A furness coroner is to write to two MPs after another inquest into a fatal road accident on the A590.

Coroner Ian Smith, who has presided over many inquests into deaths on the M6 to Barrow trunk road, said he personally pictured the collisions he had investigated as he drove along the road.

"It's littered with tragedy along its length," he said.

"Police say that roads can predispose towards incidents occurring and to them being more serious than they would be in other places, this piece of road is without doubt a piece of road that does predispose towards things happening as I know only too well.

"I will write to the two MPs that cover my jurisdiction - Tim Collins and John Hutton... to remind them both of the number of accidents, fatal accidents and serious ones that have occurred on a fairly short section of road.

Any additional ammunition they get from me they can use in any way they feel appropriate but it's not up to me to call for a by-pass."

He made his remarks at an inquest on Wednesday into the death of Heysham biker Christopher Dale Bell, who collided with a car as it turned right into a driveway on a notorious accident black spot at Low Newton.

The inquest heard how 31-year-old Mr Bell had been out for an evening run with a group of five biking friends on Wednesday July 4 last year before the collision at around 8pm.

Witness Andrew Littlefair, a Carnforth lorry driver, said Mr Bell had overtaken him near Yew Tree Barn at a speed he guessed was between 70 and 80mph.

Moments later, after the bike had returned to its side of the road, he saw the rider brake, then fall from his bike and slide into the front, passenger door of a Vauxhall Nova which was swinging into a drive after 'the narrows' at Low Newton where buildings hem the road.

Mr Bell died shortly afterwards of multiple injuries.

Police accident investigator Jon Skelton said there was "no way anyone could tell" how fast Mr Bell was travelling or establish with absolute certainty whether the car driver - 20-year-old nanny and nursery nurse Helen McMillan - saw Mr Bell before starting her turn.

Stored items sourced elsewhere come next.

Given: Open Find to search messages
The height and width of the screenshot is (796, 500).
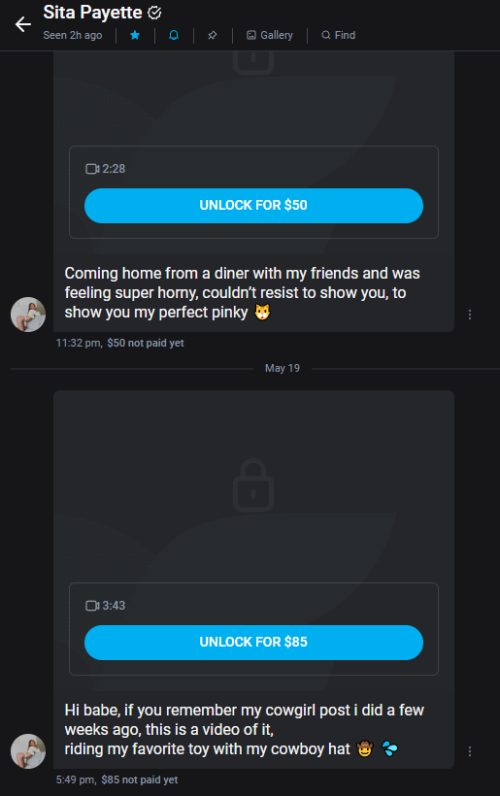Looking at the screenshot, I should point(338,35).
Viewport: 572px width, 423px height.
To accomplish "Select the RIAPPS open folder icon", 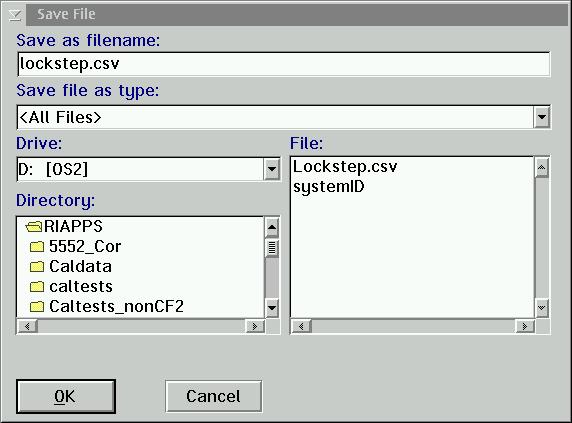I will pyautogui.click(x=34, y=227).
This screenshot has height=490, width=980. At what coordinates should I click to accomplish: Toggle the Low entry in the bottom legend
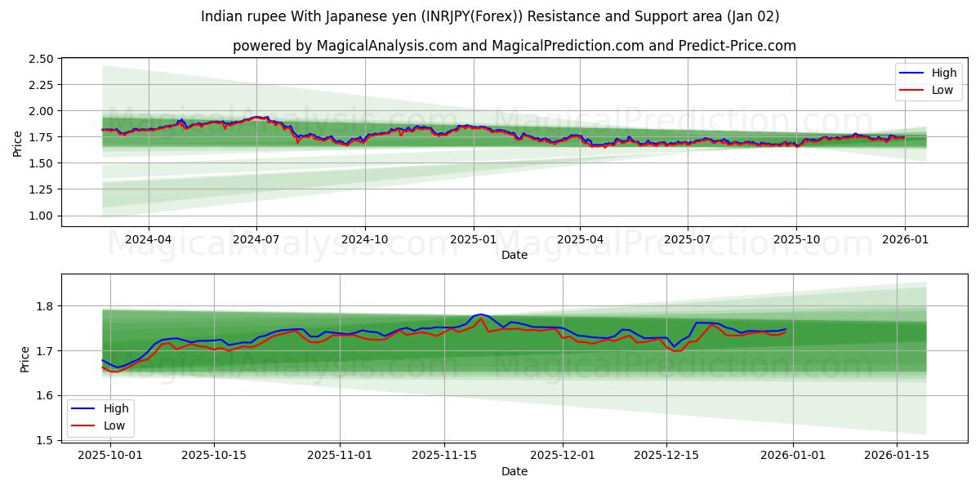110,425
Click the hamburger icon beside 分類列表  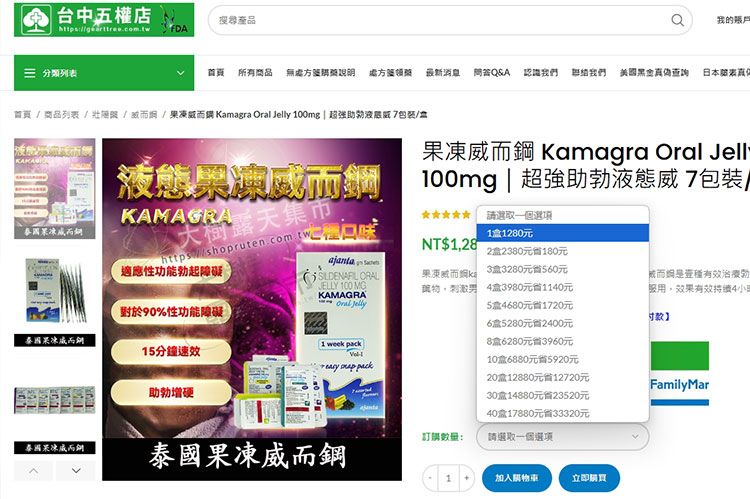coord(29,73)
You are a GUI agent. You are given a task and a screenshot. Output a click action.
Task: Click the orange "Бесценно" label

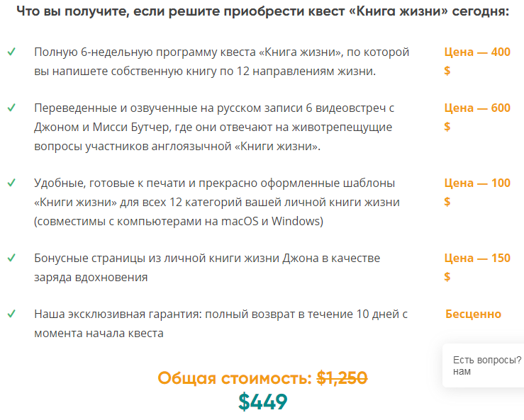click(x=473, y=314)
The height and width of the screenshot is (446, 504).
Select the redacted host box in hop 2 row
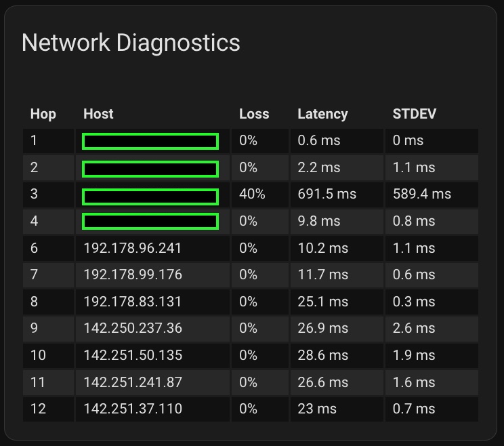pyautogui.click(x=150, y=168)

Mr Bell's friend Roderick Lund, a police officer from Catterall, said he had been leading the biking group and reported that Miss McMillan was in the middle of the road when he and another friend passed her.

"She looked startled, so I indicated to her to stop as best I could.

I thought she was going to turn across in front.

When I realised she had seen me I thought she was going to turn in front of others."

Mr Lund and fellow biker James Redford of Morecambe also maintained that Miss McMillan was not wearing glasses, which they later learned she needed.

But Mr Smith dismissed the idea that Miss McMillan's sight had any bearing on the accident, saying he believed Miss McMillan when she said she was wearing her spectacles and that Mr Lund and Mr Geary could have been mistaken in the confusion of the accident.

Summing up, he said the collision was caused by an "awful and tragic" combination of factors.

He concluded that Mr Bell was probably travelling at the then legal limit of 60mph, but that his speed was still "a contributory factor" and the fact that he was also riding a borrowed bike had possibly affected the effectiveness of his braking.

Mr Smith also stressed that he believed Mr Bell was not in view when Miss McMillan started to turn right, although he suggested that her inexperience at the wheel, having passed her test around six months before the collision, meant she had possibly taken longer on her manoeuvre.

But he also made clear his view that the road had a part to play and criticised a 1996 planning decision to allow the conversion of Oakbarn into a residential property with an access onto the A590 - even though the Highways Agency had permitted the drive after consultation and decided that enforcement action was not necessary when it transpired that the drive was not built according to the approved plans.

"That piece of road has been notorious for many years, all I can say is that it is a source of regret that not more thought was given to the safety issues for a property there," he said.